A wonderful and "chancey" good morning. I was walking this
pre-dawn morning in what seemed like nature's soup de jour. The warm,
heavy humidity that has left a salty, sticky residue all over my body,
however, couldn't dampen my spirits. I read in Sunday's NY Times someone
calling these August days the coda of summer. Not for me. These days are
a resounding, thunderous overture. It's the beginning of the academic
year. Yesterday was the first day of the semester. The campus was alive
youthful and anticipating activity. I was alive, ready to sing the song
and dance the step.
I am even more alive today because today Susan and I climax with a
romantic dinner our week-long celebration of our 35th wedding anniversary.
I've been sending her seven roses each day for the last five days, a
different color on each day. She has been leaving deliciously romantic
cards for me to find all over the house. And, we've been acting like
teenagers on our first date. Yummy! Double yummy!
No big party. No special gift. Just a very humble realization of
that the ultimate backing of life is chance: mysterious, unexpected,
uncontrolled throw of the dice.
I think of how those threads of chance, in the strangest places in
the strangest ways at the strangest times, have woven themselves in my
fabric to reweave the pattern of my life. It was chance that I was born
the second son into a very European oriented first generation American
family; it was chance that she broke our engagement; it was chance that
Birdsal Viault at Adelphi College took me under his wing during the
semester I was screwing up my pre-med program; it was chance that I wound
up at Chapel Hill instead of Duke to get my Ph.D.; it was what proved to
be magnificant chance that at UNC Susan and I met on a blind date neither
one of us wanted or expected; it was chance that an unexpected position
opened up at Valdosta State College at the very moment that it did; it was
extraordinary chance that we unexpectedly adopted my youngest son, Robby;
it was chance that we had a passing conversation with someone who knew
someone that led us to Hyde School to save Robby's future; it was chance
that at Hyde I had my unexpected, unplanned, and uncontrolled epiphany.
Chance challenged, tested, teased, frightened, lured.

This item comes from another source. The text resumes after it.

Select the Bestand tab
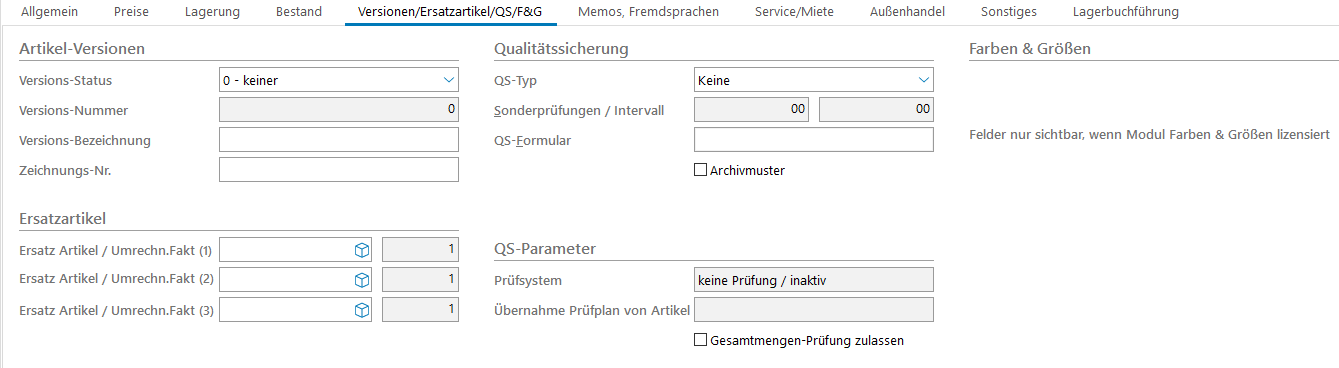1339x368 pixels. 299,12
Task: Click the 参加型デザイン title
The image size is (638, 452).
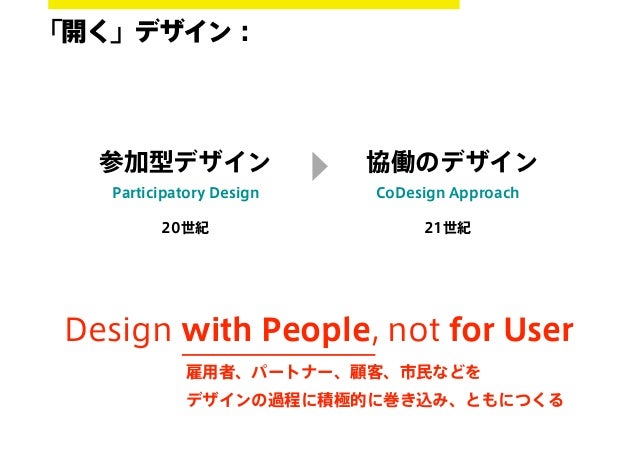Action: click(185, 162)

It threw
the novel in my face; it broke routine; it altered states; it altered
directions; it changed habits; it opened new worlds; it invaded comfort
zones; it carried me into the unknown. It just seemed that every time I
was about to punctuate my life with a comforting exclamation point or a
period, chance threw in a fearful, adventurous question mark. Every time
I thought I had the answer, here came a question. Every time I thought I
was on the straight and narrow road, here comes a fork. Every time I was
getting accustomed to the old, here comes chance with the new. Every time
I was about to ease into a life of ease, chance screamed a very
uncomfortable and jolting "Boo" in my ear.
As I am sharing this, I have to admit that there is a slight
quiver of fear, a deep breathe or two, and my eyes are getting a bit
glassy as I think of a "what if" here and there. If I said no to just
one thing chance threw at me, my whole life as it is would have never
been woven. That's both scary and exciting.
It just seems from this point of view that little if anything
wasn't left to chance, that nothing occurred that didn't occur by chance.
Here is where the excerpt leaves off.